§ **TASK DESCRIPTION**
A complete, word-for-word restatement of the entries is needed.

§ **SUPPLIED RECORDS**
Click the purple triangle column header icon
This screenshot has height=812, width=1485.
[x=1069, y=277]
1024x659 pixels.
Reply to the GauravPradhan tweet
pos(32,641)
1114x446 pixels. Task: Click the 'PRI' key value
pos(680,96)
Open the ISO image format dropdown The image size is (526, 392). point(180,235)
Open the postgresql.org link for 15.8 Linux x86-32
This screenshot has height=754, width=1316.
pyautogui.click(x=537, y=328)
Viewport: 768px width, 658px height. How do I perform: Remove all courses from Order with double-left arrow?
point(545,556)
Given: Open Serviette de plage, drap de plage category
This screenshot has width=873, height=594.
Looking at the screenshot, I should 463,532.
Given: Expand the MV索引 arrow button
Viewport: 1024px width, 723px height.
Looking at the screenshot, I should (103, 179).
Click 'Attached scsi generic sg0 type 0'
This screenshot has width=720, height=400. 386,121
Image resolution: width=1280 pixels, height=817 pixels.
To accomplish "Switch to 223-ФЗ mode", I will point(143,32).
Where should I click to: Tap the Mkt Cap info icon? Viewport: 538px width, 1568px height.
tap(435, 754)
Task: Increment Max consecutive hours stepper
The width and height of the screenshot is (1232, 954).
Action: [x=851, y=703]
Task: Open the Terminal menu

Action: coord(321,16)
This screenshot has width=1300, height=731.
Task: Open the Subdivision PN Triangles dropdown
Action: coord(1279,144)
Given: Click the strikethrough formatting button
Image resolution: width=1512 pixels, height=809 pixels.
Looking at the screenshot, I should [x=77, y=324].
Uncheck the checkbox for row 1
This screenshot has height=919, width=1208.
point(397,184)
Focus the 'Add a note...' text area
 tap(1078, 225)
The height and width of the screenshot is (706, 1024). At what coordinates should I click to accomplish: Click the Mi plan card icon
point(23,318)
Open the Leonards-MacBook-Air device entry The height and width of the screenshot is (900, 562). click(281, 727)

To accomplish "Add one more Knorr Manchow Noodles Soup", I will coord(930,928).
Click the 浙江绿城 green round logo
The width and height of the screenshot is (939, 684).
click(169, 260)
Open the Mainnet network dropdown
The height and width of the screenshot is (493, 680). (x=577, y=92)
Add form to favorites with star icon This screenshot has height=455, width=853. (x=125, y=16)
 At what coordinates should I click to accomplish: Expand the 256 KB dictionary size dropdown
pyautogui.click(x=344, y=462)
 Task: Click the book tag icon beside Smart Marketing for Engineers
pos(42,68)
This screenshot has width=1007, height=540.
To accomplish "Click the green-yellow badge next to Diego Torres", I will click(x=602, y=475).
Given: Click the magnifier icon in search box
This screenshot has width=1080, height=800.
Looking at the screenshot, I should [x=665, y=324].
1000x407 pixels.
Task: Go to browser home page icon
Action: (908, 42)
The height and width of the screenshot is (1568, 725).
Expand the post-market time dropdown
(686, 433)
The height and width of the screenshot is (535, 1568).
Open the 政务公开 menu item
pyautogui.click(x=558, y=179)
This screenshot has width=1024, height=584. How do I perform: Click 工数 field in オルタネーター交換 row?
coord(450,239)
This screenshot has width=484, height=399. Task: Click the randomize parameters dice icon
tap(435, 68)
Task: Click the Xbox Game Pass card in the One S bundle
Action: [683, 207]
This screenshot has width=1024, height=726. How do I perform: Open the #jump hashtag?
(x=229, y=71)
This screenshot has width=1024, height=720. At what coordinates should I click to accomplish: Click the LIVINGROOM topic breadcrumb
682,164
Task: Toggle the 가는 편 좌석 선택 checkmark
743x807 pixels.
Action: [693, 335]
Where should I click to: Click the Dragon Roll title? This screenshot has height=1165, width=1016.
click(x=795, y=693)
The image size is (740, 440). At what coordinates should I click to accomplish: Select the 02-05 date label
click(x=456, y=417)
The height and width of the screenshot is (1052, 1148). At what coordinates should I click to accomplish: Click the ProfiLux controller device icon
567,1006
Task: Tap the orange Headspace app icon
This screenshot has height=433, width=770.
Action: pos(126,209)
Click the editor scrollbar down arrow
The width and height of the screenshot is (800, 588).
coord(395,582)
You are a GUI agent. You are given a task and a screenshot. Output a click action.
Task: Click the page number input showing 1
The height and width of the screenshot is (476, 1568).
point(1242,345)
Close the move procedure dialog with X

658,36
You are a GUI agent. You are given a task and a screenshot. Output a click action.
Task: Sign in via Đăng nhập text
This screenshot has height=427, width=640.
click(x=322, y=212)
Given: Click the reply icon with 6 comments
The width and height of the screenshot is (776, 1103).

§ **SOLUTION**
Click the purple triangle column header icon
This screenshot has height=812, width=1485.
[x=1069, y=277]
1024x659 pixels.
Reply to the GauravPradhan tweet
pos(32,641)
1114x446 pixels. Task: Click the 'PRI' key value
pos(680,96)
Open the ISO image format dropdown The image size is (526, 392). point(180,235)
Open the postgresql.org link for 15.8 Linux x86-32
This screenshot has height=754, width=1316.
pyautogui.click(x=537, y=328)
Viewport: 768px width, 658px height. How do I perform: Remove all courses from Order with double-left arrow?
point(545,556)
Given: Open Serviette de plage, drap de plage category
This screenshot has width=873, height=594.
Looking at the screenshot, I should 463,532.
Given: Expand the MV索引 arrow button
Viewport: 1024px width, 723px height.
Looking at the screenshot, I should (103, 179).
Click 'Attached scsi generic sg0 type 0'
This screenshot has width=720, height=400. 386,121
Image resolution: width=1280 pixels, height=817 pixels.
To accomplish "Switch to 223-ФЗ mode", I will point(143,32).
Where should I click to: Tap the Mkt Cap info icon? Viewport: 538px width, 1568px height.
tap(435, 754)
Task: Increment Max consecutive hours stepper
The width and height of the screenshot is (1232, 954).
Action: [x=851, y=703]
Task: Open the Terminal menu

Action: coord(321,16)
This screenshot has width=1300, height=731.
Task: Open the Subdivision PN Triangles dropdown
Action: coord(1279,144)
Given: Click the strikethrough formatting button
Image resolution: width=1512 pixels, height=809 pixels.
Looking at the screenshot, I should [x=77, y=324].
Uncheck the checkbox for row 1
This screenshot has height=919, width=1208.
point(397,184)
Focus the 'Add a note...' text area
 tap(1078, 225)
The height and width of the screenshot is (706, 1024). At what coordinates should I click to accomplish: Click the Mi plan card icon
point(23,318)
Open the Leonards-MacBook-Air device entry The height and width of the screenshot is (900, 562). click(281, 727)

To accomplish "Add one more Knorr Manchow Noodles Soup", I will coord(930,928).
Click the 浙江绿城 green round logo
The width and height of the screenshot is (939, 684).
click(169, 260)
Open the Mainnet network dropdown
The height and width of the screenshot is (493, 680). (x=577, y=92)
Add form to favorites with star icon This screenshot has height=455, width=853. (x=125, y=16)
 At what coordinates should I click to accomplish: Expand the 256 KB dictionary size dropdown
pyautogui.click(x=344, y=462)
 Task: Click the book tag icon beside Smart Marketing for Engineers
pos(42,68)
This screenshot has width=1007, height=540.
To accomplish "Click the green-yellow badge next to Diego Torres", I will click(x=602, y=475).
Given: Click the magnifier icon in search box
This screenshot has width=1080, height=800.
Looking at the screenshot, I should [x=665, y=324].
1000x407 pixels.
Task: Go to browser home page icon
Action: (908, 42)
The height and width of the screenshot is (1568, 725).
Expand the post-market time dropdown
(686, 433)
The height and width of the screenshot is (535, 1568).
Open the 政务公开 menu item
pyautogui.click(x=558, y=179)
This screenshot has width=1024, height=584. How do I perform: Click 工数 field in オルタネーター交換 row?
coord(450,239)
This screenshot has width=484, height=399. Task: Click the randomize parameters dice icon
tap(435, 68)
Task: Click the Xbox Game Pass card in the One S bundle
Action: [683, 207]
This screenshot has width=1024, height=726. How do I perform: Open the #jump hashtag?
(x=229, y=71)
This screenshot has width=1024, height=720. At what coordinates should I click to accomplish: Click the LIVINGROOM topic breadcrumb
682,164
Task: Toggle the 가는 편 좌석 선택 checkmark
743x807 pixels.
Action: [693, 335]
Where should I click to: Click the Dragon Roll title? This screenshot has height=1165, width=1016.
click(x=795, y=693)
The image size is (740, 440). At what coordinates should I click to accomplish: Select the 02-05 date label
click(x=456, y=417)
The height and width of the screenshot is (1052, 1148). At what coordinates should I click to accomplish: Click the ProfiLux controller device icon
567,1006
Task: Tap the orange Headspace app icon
This screenshot has height=433, width=770.
Action: pos(126,209)
Click the editor scrollbar down arrow
The width and height of the screenshot is (800, 588).
coord(395,582)
You are a GUI agent. You are given a task and a screenshot. Output a click action.
Task: Click the page number input showing 1
The height and width of the screenshot is (476, 1568).
point(1242,345)
Close the move procedure dialog with X

658,36
You are a GUI agent. You are given a task and a screenshot. Output a click action.
Task: Sign in via Đăng nhập text
This screenshot has height=427, width=640.
click(x=322, y=212)
Given: Click the reply icon with 6 comments
The width and height of the screenshot is (776, 1103).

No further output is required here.